Start of DATA IN THIS EXERCISE

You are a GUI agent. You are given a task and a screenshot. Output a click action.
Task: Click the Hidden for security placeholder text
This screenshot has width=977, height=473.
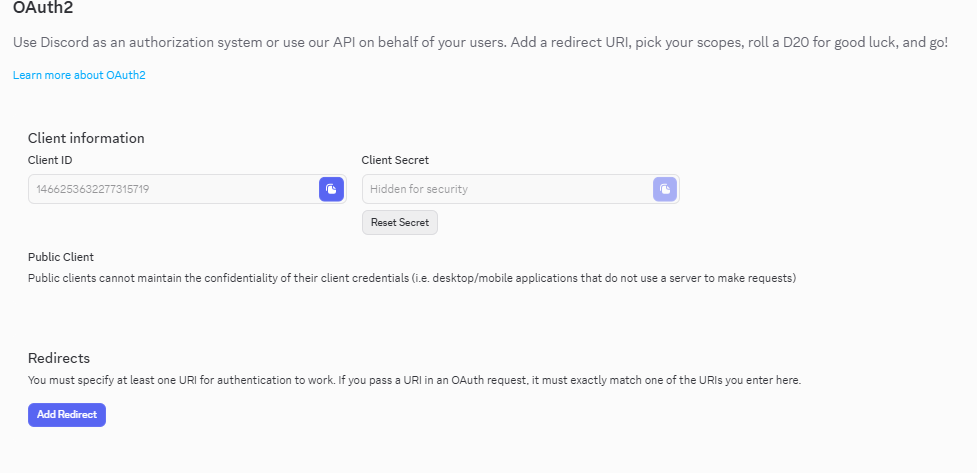pos(419,189)
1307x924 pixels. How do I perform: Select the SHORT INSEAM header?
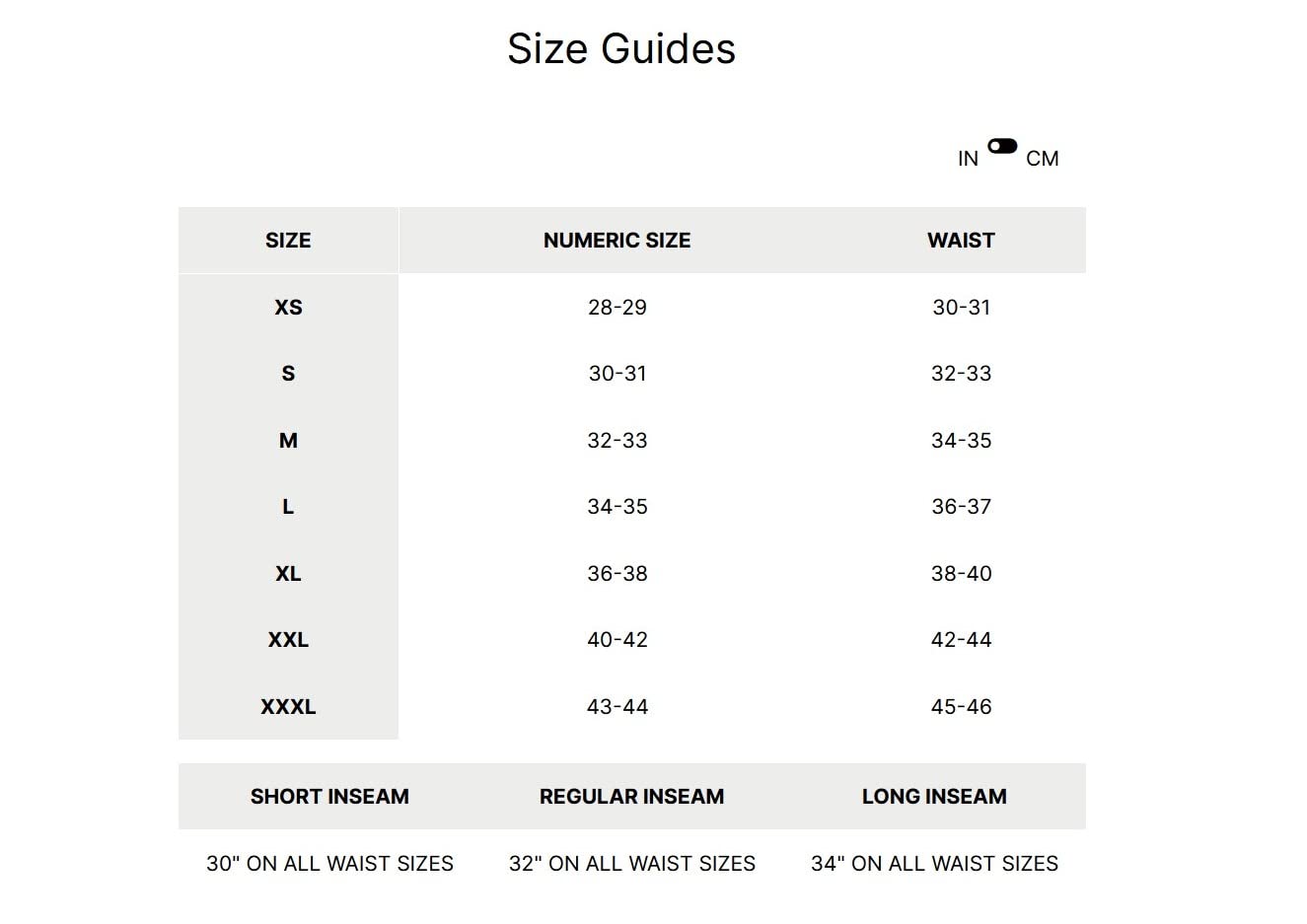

End of DATA IN THIS EXERCISE

▸ **STATED TASK**
Print the text of every entry above word for word, leaving out the pictures.

▸ **OUTPUT FOR THIS EXERCISE**
You are a GUI agent. You are given a task and a screenshot. Output a click action.
Task: Click the Hidden for security placeholder text
This screenshot has width=977, height=473.
pos(419,189)
1307x924 pixels. How do I perform: Select the SHORT INSEAM header?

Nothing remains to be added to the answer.